Aleph Farms’ unique technology, co-developed with Professor Shulamit Levenberg of the Technion - Israel Institute of Technology, relies on a natural process occurring in cows to regenerate and build muscle tissues. The company discovered a way to isolate the cells responsible for that process and grow them outside of the animal to form the same muscle tissue typical to steaks.

“Aleph Farms already demonstrated its ability to grow various cell types together, making a beef cut, and to ensure they form a 3D texture similar to meat. The difficulty [was] mimicking the same conditions as inside the cow for those cells to form the same tissue as they would,” Aleph Farms CEO and co-founder Didier Toubia told FoodNavigator.
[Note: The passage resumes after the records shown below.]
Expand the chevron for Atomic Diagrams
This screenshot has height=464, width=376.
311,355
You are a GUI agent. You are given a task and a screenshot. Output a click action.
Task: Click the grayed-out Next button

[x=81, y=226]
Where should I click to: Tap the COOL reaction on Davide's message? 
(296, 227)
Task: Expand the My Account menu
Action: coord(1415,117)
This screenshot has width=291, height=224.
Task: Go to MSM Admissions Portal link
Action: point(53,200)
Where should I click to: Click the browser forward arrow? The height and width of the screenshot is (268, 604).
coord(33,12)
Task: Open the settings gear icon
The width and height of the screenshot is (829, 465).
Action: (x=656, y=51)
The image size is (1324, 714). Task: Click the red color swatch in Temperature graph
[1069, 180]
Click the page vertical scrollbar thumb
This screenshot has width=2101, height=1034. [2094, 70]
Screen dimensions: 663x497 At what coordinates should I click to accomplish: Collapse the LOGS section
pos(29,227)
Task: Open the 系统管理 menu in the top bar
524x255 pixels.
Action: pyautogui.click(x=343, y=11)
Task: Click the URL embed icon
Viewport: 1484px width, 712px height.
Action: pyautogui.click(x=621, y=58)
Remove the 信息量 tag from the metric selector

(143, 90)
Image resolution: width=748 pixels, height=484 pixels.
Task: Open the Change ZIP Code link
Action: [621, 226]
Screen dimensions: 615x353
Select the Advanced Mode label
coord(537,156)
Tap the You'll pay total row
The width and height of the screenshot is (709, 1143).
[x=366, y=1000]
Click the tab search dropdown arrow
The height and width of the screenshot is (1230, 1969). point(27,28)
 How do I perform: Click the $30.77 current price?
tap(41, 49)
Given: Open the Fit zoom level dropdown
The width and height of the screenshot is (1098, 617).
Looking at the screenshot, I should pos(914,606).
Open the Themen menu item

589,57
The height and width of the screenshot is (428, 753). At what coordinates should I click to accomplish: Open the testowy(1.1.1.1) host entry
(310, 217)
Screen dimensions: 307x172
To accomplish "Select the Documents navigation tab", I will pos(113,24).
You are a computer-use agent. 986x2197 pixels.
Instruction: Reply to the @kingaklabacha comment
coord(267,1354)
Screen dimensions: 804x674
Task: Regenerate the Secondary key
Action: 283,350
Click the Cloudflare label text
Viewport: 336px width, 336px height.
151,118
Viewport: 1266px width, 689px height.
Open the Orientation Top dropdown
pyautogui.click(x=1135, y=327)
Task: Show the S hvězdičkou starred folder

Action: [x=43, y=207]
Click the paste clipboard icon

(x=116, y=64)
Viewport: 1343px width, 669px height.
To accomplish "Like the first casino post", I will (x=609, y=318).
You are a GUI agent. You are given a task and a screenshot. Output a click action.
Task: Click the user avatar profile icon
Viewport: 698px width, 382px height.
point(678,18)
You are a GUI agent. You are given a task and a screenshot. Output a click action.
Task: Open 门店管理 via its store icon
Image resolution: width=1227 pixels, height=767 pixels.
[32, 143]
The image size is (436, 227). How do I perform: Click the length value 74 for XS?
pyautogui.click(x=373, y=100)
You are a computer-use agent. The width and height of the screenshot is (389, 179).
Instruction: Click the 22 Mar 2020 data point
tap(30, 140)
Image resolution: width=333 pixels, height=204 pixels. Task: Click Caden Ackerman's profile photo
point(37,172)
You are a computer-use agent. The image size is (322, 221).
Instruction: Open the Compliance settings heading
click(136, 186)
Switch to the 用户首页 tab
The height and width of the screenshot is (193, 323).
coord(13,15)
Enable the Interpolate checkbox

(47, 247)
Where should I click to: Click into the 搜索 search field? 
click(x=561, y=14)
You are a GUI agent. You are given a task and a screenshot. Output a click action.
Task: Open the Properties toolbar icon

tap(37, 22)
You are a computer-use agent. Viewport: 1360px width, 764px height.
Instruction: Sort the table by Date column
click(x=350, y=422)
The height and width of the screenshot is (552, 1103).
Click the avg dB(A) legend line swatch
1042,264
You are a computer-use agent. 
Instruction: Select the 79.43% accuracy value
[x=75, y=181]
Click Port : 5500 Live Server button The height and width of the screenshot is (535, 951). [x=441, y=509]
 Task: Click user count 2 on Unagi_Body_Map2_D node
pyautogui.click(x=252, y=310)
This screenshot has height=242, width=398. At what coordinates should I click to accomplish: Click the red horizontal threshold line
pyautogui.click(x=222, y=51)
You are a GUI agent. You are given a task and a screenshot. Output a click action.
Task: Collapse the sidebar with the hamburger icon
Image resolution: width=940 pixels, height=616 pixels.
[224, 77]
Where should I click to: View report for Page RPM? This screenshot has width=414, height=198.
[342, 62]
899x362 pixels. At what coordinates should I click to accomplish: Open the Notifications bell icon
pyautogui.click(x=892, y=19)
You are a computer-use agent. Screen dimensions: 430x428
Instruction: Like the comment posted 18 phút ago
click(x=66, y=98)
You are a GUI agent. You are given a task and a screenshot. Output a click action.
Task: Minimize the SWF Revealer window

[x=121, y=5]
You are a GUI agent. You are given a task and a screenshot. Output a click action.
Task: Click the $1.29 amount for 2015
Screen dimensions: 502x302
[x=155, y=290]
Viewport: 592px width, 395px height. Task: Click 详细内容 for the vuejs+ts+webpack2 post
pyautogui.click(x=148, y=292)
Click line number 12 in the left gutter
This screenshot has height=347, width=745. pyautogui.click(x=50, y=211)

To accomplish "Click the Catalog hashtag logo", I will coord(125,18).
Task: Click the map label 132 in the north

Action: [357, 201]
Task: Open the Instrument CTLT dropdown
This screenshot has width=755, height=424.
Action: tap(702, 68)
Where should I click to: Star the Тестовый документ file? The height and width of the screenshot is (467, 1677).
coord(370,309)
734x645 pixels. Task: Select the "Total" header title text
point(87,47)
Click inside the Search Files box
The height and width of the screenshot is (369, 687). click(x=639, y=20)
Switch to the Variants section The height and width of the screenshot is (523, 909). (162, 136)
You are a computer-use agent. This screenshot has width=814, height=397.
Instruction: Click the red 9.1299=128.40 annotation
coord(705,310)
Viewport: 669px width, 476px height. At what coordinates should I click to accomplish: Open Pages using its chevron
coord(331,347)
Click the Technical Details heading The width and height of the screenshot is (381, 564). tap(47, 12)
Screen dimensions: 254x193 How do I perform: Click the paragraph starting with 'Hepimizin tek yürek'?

This technology enables Aleph to grow a steak that meets consumer expectations around taste and texture, Toubia continued. “Consumers do not want to compromise on taste and we intend to create, juicy, delicious steak made of cow cells.”

The company unveiled its first minute steak late last year. The next step in the company’s business plan will be to bring production to commercial scale. “The main remaining gaps to bridge are related to scale-up and cost of commercial products,” Toubia revealed.

Cash for growth

In order to achieve this, Aleph Farms announced today it has raised $12 million (€10.7m) in a series A funding round. The company has secured the backing of venture capital and strategic partners.

The round was led by VisVires New Protein (VVNP), with Cargill and M-Industry, the industrial group of Swiss retailer Migros, joining as new investors. Existing stakeholders, including Israeli food maker Strauss Group, also scaled up their investment.

The company is now focused on developing its prototype into a commercial product. “The investment is intended to fund the transformation of the early prototype release last December into a commercial product meeting all the requirements of the consumers, and to complete the development of the technologies to be implemented for large-scale meat production,” Toubia told this publication.

Aleph’s cultured meat will grow in “large, clean bio-farm facilities” similar to a dairy facility, the company explained. “We will start building bio-farms to produce our meat in 2021 toward a limited launch within 3-4 years,” the chief executive revealed.

Beyond beef

Aleph Farms’ believes that lab grown meat comes as an important answer to the key challenges facing the meat industry and global regulators: the sustainability of meat production, antibiotic resistance and food-borne disease.

Cell based meat innovators are providing “new tools” to address those challenges, feed the growing world population and reduce cruelty to animals. 

Toubia said Aleph is part of a “long-term solution”. The company started with beef but ultimately it expects to use its technology to grow other animal tissue.

“Aleph Farms is focusing first on beef because cattle [production] is the most pressing environmental issue in terms of water, land usage and GHG emission. From there, we’ll expand quickly to other mammalian meat, like lamb and pork,” he predicted.

The company also plans to open dialog with farmers, food and feed producers as well as regulators to ensure its products are “completely safe, healthy and properly labelled”, Toubia added.